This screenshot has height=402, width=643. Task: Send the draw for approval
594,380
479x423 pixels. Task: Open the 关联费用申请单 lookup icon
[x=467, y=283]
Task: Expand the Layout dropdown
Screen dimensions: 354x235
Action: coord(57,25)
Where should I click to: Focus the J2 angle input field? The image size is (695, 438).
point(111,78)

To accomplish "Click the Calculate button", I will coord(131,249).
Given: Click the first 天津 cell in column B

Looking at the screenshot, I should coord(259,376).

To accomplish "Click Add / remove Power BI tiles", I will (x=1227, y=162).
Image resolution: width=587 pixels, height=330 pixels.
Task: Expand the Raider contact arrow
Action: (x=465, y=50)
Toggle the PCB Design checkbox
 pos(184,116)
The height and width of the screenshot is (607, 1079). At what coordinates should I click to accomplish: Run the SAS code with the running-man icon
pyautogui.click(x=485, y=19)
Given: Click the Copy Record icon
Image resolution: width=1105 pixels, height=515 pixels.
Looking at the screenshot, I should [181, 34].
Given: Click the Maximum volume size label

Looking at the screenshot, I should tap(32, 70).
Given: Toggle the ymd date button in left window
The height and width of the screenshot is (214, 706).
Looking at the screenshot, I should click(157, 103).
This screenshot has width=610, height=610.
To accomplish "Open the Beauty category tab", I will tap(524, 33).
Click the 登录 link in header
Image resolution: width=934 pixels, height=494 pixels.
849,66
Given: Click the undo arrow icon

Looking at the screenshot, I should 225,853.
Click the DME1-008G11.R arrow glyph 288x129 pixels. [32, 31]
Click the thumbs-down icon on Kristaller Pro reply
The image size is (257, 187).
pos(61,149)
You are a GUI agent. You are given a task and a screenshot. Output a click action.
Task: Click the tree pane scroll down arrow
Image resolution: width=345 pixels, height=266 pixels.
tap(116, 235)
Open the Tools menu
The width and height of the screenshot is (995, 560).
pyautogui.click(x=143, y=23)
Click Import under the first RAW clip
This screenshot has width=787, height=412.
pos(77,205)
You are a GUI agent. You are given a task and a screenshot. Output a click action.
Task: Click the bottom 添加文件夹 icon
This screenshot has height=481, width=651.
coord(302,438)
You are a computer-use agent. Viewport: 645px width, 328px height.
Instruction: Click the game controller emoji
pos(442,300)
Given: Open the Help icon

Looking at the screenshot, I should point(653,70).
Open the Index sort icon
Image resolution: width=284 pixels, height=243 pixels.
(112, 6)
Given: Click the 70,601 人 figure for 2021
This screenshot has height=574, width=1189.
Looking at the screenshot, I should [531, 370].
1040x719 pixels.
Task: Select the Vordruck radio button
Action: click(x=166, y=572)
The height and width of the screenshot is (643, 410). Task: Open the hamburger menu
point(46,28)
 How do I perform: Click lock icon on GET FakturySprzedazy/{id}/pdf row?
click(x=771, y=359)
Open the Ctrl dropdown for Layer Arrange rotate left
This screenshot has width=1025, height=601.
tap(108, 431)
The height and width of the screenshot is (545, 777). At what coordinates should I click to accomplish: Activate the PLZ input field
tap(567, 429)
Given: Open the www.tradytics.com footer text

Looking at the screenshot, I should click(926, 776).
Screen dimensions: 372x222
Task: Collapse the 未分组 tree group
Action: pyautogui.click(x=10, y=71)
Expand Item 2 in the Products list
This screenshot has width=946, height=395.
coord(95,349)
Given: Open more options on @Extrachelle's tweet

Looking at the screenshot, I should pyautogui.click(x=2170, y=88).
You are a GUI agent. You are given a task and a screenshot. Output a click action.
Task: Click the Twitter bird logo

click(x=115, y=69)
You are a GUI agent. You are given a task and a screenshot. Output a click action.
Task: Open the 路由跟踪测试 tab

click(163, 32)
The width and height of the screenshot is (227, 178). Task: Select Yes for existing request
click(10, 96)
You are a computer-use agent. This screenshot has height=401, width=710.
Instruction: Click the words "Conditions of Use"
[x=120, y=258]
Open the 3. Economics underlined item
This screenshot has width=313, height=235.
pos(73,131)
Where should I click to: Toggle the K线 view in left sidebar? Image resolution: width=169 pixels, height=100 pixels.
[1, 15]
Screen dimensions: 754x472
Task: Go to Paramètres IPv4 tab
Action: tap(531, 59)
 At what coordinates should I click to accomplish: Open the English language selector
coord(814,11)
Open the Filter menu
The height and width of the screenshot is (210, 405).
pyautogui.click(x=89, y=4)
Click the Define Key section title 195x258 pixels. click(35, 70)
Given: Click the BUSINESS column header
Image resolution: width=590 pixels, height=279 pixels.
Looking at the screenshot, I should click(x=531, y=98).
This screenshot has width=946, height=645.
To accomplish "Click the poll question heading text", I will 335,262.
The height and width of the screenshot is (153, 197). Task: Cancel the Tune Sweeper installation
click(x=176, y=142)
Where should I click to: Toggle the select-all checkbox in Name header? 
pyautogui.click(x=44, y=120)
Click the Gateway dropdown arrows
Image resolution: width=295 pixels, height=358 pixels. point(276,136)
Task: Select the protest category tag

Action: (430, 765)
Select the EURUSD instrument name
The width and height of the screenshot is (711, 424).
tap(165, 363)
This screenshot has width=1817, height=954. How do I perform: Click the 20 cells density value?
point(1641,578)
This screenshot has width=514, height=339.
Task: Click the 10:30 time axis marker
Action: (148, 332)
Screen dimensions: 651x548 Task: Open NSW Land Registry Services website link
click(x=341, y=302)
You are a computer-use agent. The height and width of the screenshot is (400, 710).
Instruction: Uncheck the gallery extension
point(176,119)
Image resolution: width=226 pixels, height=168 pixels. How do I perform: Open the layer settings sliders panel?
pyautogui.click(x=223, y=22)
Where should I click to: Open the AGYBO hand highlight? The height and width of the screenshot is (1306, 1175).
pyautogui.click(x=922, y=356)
----------------
Activity
What is the number of lines in these records that contain "computer"? Reply with the number only.

Your solution
3